Foamie roof ? snow load

PostPosted: Mon Sep 26, 2016 10:27 pm
by dancam
rustytoolss wrote:[
I could use a photo of this. Can't visualize it. :pictures:

Heres a photo of how im doing it. Look at the last couple photos in my build thread, theres more there.
Image

Image

Post #21 here Pop-up foamie for Cross-Canada trip
http://tnttt.com/viewtopic.php?t=66816

Re: Foamie roof ? snow load

PostPosted: Wed Sep 28, 2016 12:07 am
by OP827
That is how I did the roof reinforcement, see the image from my build below. I would NOT recommend 1/4" ply strips as they are much weaker than a strip of clear and light pine wood. I also epoxied a few layers of fiberglass to the bottom of the stiffeners which made the roof quite strong. Does your roof has some slope? Actually it is not difficult to calculate needed structure for the roof if the snow load is known. What is your area snow load in pounds per square foot, do you know? Generally speaking, if you can stand on the roof, you should be ok for most areas, but the snow load can be very heavy and therefore damaging. If you do not have any reinforcing structure in the foam roof, then it is a good idea at least put some props from the inside..

Image

Re: Foamie roof ? snow load

PostPosted: Wed Sep 28, 2016 1:23 pm
by KCStudly
The idea trying to be expressed, if I may and as I see it, is to put the 1/4 inch ply spars vertically butt glued between foam edges, so in a horizontal measurement along the length of the roof front to back that would be 2ft foam, 1/4 inch rib plywood, 2 ft foam, etc. The height of the narrow ply rib would match the thickness of the foam.

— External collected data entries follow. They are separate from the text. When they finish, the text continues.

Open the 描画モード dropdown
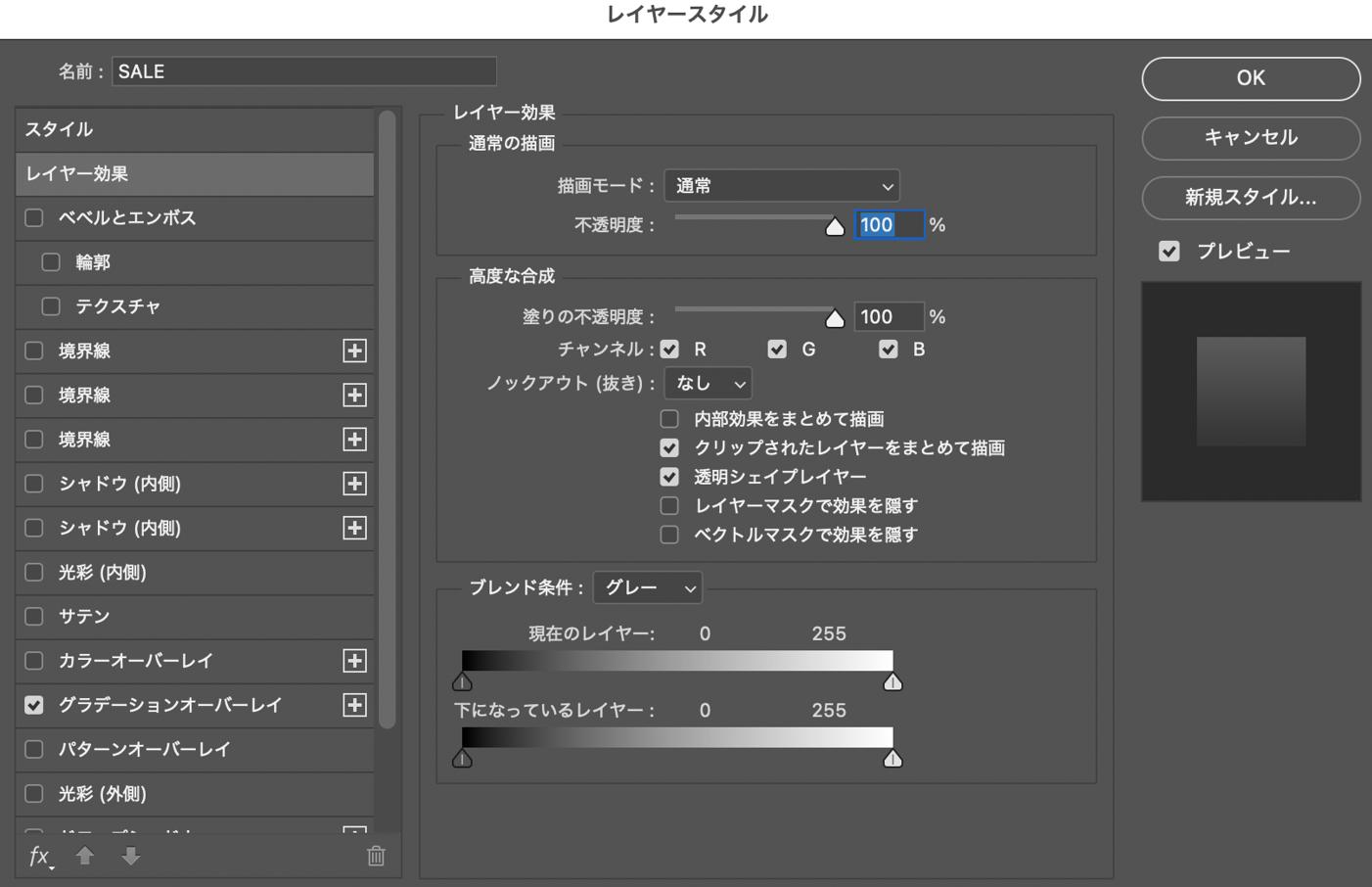The height and width of the screenshot is (887, 1372). [x=781, y=186]
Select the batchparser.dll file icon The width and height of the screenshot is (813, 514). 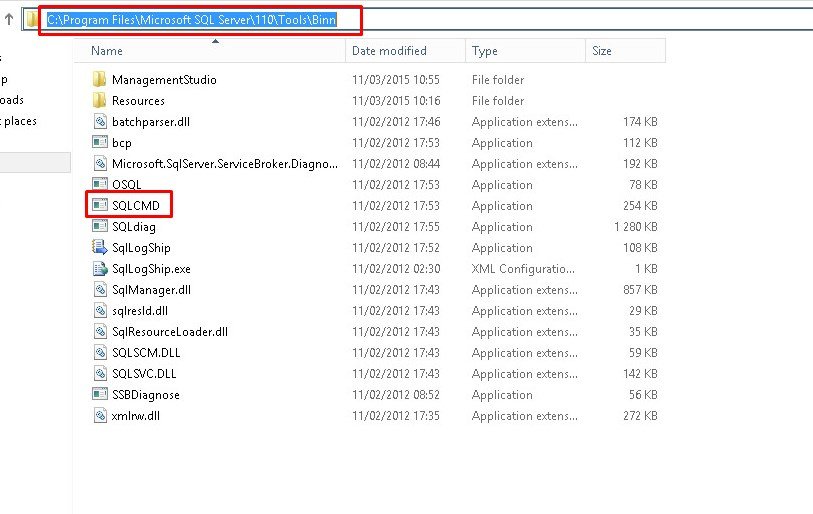click(x=99, y=122)
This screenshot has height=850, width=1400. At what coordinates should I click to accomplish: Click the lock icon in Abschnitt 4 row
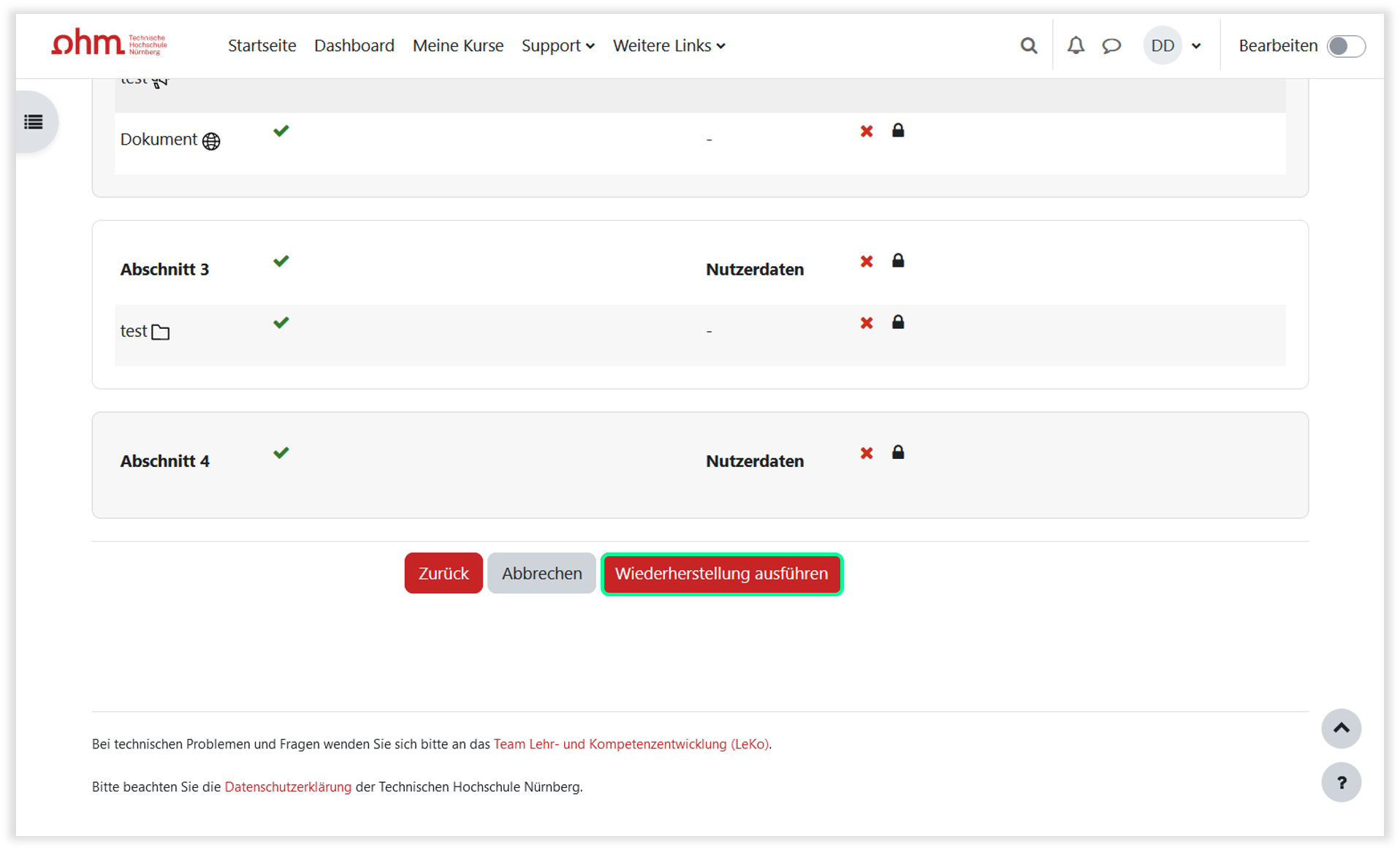pyautogui.click(x=898, y=452)
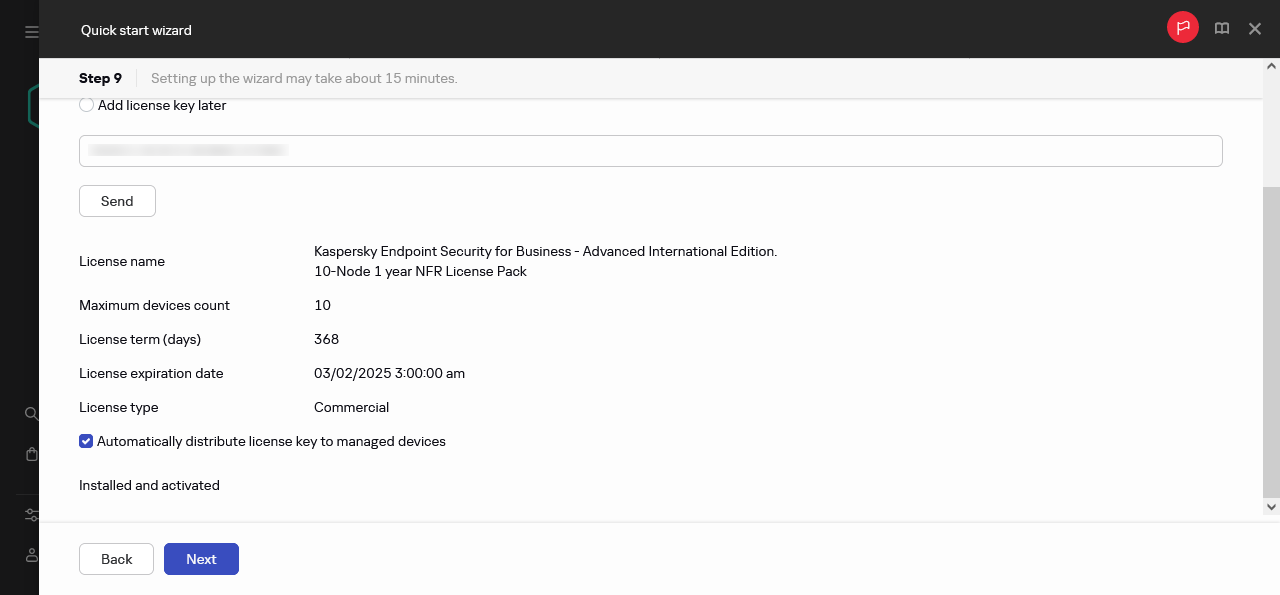Select the Add license key later option
Image resolution: width=1280 pixels, height=595 pixels.
click(87, 105)

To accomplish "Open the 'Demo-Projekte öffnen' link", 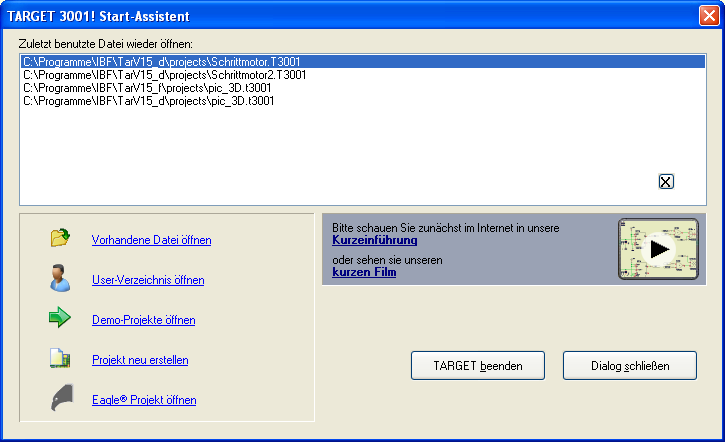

So you would glue the ply rib flat to the front or back edge of each piece of foam with the foam running across the width of the cabin.

One could even cut the ply rib spars with a little arch or crown, if you wanted to get fancy, but jigging up the joint gets a little more complicated. It could be done using a matching shaped caul and a clamp setup similar to the above, or how I glued my 1x2 and 2x2 roof spars to the top of my ceiling panel prior to install (would have to spend time looking for that in my build thread if anyone is still interested).

Laying the spars flat as backers, as shown in the ^ pic is much, much weaker, even if they are 3/4 pine (no offense intended, I just don't think you understood what was being suggested), but with added composite is probably also very strong.

Re: Foamie roof ? snow load

PostPosted: Wed Sep 28, 2016 1:52 pm
by KennethW
I would think it would be easier to run hardwood spars under the ceiling with holes in the spars for hanging stuff(or metal truss). If done right it would look very good and serve two duty's. Small cargo net in between the spars?

Re: Foamie roof ? snow load

PostPosted: Wed Sep 28, 2016 1:56 pm
by Camp4Life
Sorry to be sort of off-topic here, but what OP827 said about standing on the roof shocked me a bit... Can you actually stand on the roofs of the foamies? Are they that strong??

Re: Foamie roof ? snow load

PostPosted: Wed Sep 28, 2016 5:35 pm
by OP827
Not on every foamie roof, but some builders do them strong by adding strong spars, check Mercury build by rowerwet. I did not mean a particular foamie build when I said about roof structure to be able to carry a substantial snow load. This kind of statement was from "that looks about right". Sorry about any confusion caused.

Re: Foamie roof ? snow load

PostPosted: Wed Sep 28, 2016 6:58 pm
by OP827
KCStudly wrote:...
Laying the spars flat as backers, as shown in the ^ pic is much, much weaker, even if they are 3/4 pine (no offense intended, I just don't think you understood what was being suggested), but with added composite is probably also very strong.

KC, you are correct, I did not understand the 1/4" ply suggestion above. After I thought of the question for a little more, I think my build is NOT a good example here, as my build sandwich roof is different than a PMF skinned foam.
You are also correct that doing what I had done in my build may not work at all when on PMF skinned foam, it could be too weak of a reinforcement due to a weaker bond with PMF and foam sandwich (no offense intended).